Seiner solistischen Karriere kommt er insbesondere als Mitglied der Berliner Barock Solisten nach. CD-Produktionen und internationale Gastspiele dokumentieren sein künstlerisches Renommee, das auch zahlreiche pädagogische Verpflichtungen wie z. B. an der Hochschule für Musik Hanns Eisler Berlin umfasst.

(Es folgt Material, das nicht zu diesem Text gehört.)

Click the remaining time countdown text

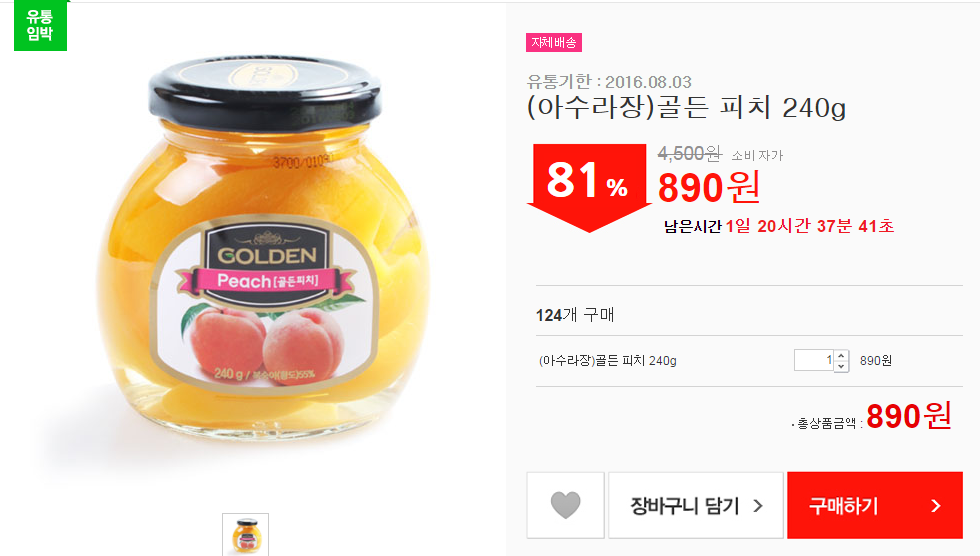(x=779, y=226)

Über viele Jahre arbeitete Bernhard Forck mit dem Händelfestspielorchester Halle eng zusammen, von 2007 bis 2019 war er dessen Musikalischer Leiter. Über die Konzerte hinaus war er bei den Händel-Festspielen auch künstlerisch für die Konzertreihe Händel zu Hause verantwortlich.

Höchst lebendig
Die nachkommenden Generationen waren voll der Bewunderung: „Wer von uns was Rechtes kann, hat’s von ihm gelernt“ (Mozart über Johann Christian Bach). „Der größte Komponist, der je gelebt hat“ (Beethoven über Georg Friedrich Händel). „Ich liebe die fein ausgearbeiteten Stimmen, den polyphonen Satz!“ (Mendelssohn über Johann Sebastian Bach). Barockmusik fasziniert – heute mehr denn je, da die Alte-Musik-Bewegung romantisierende Spinnweben weggefegt.
hat.
Klangpracht und Heiterkeit
Händels Lehrjahre in Italien prägten ihn kosmopolitisch, sein Erfolg machte ihn europaweit bekannt. Er komponierte mehr Musik als Beethoven und Bach zusammen – das zweite Concerto grosso aus op. 3 ist ein Paradebeispiel barocker Klangpracht und tänzerischer Heiterkeit. Georg Philipp Telemanns D-Dur-Suite würdigt die Jagd-Leidenschaft des Widmungsträgers, Ludwig VIII., Landgraf von Hessen-Darmstadt, durch prominente Hörnerklänge.

Für die Ewigkeit
Meer hätte er heißen sollen, nicht Bach – meinte Beethoven. Tatsächlich sprudelt Musik nirgends fröhlicher als in den Suiten und Konzerten des Thomaskantors – und die Air aus BWV 1068 ist ein Hit für die Ewigkeit. Johann Sebastian hinterließ der musikalischen Welt noch weitere Schätze, darunter vier bedeutende Komponisten. Johann Christian, der jüngste Sohn, ließ sich in London nieder und schrieb dort die düstere, wilde g-moll-Sinfonie, Inbegriff des musikalischen „Sturm und Drang“. Sein Bruder Carl Philipp Emanuel ist Hauptvertreter der musikalischen „Empfindsamkeit“. Seine C-Dur-Sinfonie ist ein enialisches Werk aus einem Guss, keck im ersten Satz, profund im zweiten, versöhnlich im dritten.